● **Input material**
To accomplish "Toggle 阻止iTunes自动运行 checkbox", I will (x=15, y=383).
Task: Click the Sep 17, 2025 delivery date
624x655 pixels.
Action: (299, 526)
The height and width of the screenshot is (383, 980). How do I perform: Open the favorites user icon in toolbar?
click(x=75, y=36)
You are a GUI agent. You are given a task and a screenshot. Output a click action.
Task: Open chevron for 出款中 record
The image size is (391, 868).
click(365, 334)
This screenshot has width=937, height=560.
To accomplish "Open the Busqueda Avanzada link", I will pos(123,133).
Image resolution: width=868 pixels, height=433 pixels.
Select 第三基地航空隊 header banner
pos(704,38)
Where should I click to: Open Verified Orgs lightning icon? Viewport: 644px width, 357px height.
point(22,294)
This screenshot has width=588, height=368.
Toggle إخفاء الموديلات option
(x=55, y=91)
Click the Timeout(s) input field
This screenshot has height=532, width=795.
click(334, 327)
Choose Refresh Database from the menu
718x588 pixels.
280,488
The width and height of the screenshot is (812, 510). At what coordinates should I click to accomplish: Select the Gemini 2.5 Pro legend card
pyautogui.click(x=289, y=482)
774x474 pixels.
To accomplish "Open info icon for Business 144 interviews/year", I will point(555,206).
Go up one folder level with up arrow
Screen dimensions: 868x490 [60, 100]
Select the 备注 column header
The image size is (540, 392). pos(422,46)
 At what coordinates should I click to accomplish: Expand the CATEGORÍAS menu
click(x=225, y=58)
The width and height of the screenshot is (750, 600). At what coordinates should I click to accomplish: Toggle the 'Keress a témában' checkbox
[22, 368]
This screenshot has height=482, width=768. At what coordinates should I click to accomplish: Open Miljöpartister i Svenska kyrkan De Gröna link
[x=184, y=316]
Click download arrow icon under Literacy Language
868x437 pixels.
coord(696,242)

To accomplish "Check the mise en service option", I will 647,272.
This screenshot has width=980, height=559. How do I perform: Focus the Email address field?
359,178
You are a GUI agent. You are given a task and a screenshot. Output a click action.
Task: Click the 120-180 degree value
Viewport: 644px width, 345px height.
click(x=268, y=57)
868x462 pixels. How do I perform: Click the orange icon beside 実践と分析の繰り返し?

● **What you should do**
The whole of the material above should be written out again, exactly.

● **Worked solution**
To accomplish "Toggle 阻止iTunes自动运行 checkbox", I will (x=15, y=383).
Task: Click the Sep 17, 2025 delivery date
624x655 pixels.
Action: (299, 526)
The height and width of the screenshot is (383, 980). How do I perform: Open the favorites user icon in toolbar?
click(x=75, y=36)
You are a GUI agent. You are given a task and a screenshot. Output a click action.
Task: Open chevron for 出款中 record
The image size is (391, 868).
click(365, 334)
This screenshot has width=937, height=560.
To accomplish "Open the Busqueda Avanzada link", I will pos(123,133).
Image resolution: width=868 pixels, height=433 pixels.
Select 第三基地航空隊 header banner
pos(704,38)
Where should I click to: Open Verified Orgs lightning icon? Viewport: 644px width, 357px height.
point(22,294)
This screenshot has width=588, height=368.
Toggle إخفاء الموديلات option
(x=55, y=91)
Click the Timeout(s) input field
This screenshot has height=532, width=795.
click(334, 327)
Choose Refresh Database from the menu
718x588 pixels.
280,488
The width and height of the screenshot is (812, 510). At what coordinates should I click to accomplish: Select the Gemini 2.5 Pro legend card
pyautogui.click(x=289, y=482)
774x474 pixels.
To accomplish "Open info icon for Business 144 interviews/year", I will point(555,206).
Go up one folder level with up arrow
Screen dimensions: 868x490 [60, 100]
Select the 备注 column header
The image size is (540, 392). pos(422,46)
 At what coordinates should I click to accomplish: Expand the CATEGORÍAS menu
click(x=225, y=58)
The width and height of the screenshot is (750, 600). At what coordinates should I click to accomplish: Toggle the 'Keress a témában' checkbox
[22, 368]
This screenshot has height=482, width=768. At what coordinates should I click to accomplish: Open Miljöpartister i Svenska kyrkan De Gröna link
[x=184, y=316]
Click download arrow icon under Literacy Language
868x437 pixels.
coord(696,242)

To accomplish "Check the mise en service option", I will 647,272.
This screenshot has width=980, height=559. How do I perform: Focus the Email address field?
359,178
You are a GUI agent. You are given a task and a screenshot. Output a click action.
Task: Click the 120-180 degree value
Viewport: 644px width, 345px height.
click(x=268, y=57)
868x462 pixels. How do I perform: Click the orange icon beside 実践と分析の繰り返し?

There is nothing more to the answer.